[Start of section]

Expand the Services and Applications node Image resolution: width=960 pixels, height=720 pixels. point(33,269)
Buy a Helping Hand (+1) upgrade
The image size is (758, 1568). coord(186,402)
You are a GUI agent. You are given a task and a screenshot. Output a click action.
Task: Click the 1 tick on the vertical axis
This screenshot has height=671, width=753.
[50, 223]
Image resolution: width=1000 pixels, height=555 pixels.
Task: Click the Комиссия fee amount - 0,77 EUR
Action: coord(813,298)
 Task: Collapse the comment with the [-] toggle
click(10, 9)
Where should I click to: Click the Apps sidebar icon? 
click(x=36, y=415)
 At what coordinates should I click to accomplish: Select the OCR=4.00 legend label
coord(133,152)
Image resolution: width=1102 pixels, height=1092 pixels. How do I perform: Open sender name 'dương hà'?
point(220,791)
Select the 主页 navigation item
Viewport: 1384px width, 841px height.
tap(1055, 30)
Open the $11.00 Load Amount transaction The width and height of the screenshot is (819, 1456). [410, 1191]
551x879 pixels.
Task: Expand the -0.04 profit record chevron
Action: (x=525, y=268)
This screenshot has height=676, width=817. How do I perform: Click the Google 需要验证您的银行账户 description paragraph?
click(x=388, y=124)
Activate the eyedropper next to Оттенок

[End of section]

**Work task:** Could you retype every record above exactly as written?

**Reply to the exercise:**
Expand the Services and Applications node Image resolution: width=960 pixels, height=720 pixels. point(33,269)
Buy a Helping Hand (+1) upgrade
The image size is (758, 1568). coord(186,402)
You are a GUI agent. You are given a task and a screenshot. Output a click action.
Task: Click the 1 tick on the vertical axis
This screenshot has height=671, width=753.
[50, 223]
Image resolution: width=1000 pixels, height=555 pixels.
Task: Click the Комиссия fee amount - 0,77 EUR
Action: coord(813,298)
 Task: Collapse the comment with the [-] toggle
click(10, 9)
Where should I click to: Click the Apps sidebar icon? 
click(x=36, y=415)
 At what coordinates should I click to accomplish: Select the OCR=4.00 legend label
coord(133,152)
Image resolution: width=1102 pixels, height=1092 pixels. How do I perform: Open sender name 'dương hà'?
point(220,791)
Select the 主页 navigation item
Viewport: 1384px width, 841px height.
tap(1055, 30)
Open the $11.00 Load Amount transaction The width and height of the screenshot is (819, 1456). [410, 1191]
551x879 pixels.
Task: Expand the -0.04 profit record chevron
Action: (x=525, y=268)
This screenshot has height=676, width=817. How do I perform: Click the Google 需要验证您的银行账户 description paragraph?
click(x=388, y=124)
Activate the eyedropper next to Оттенок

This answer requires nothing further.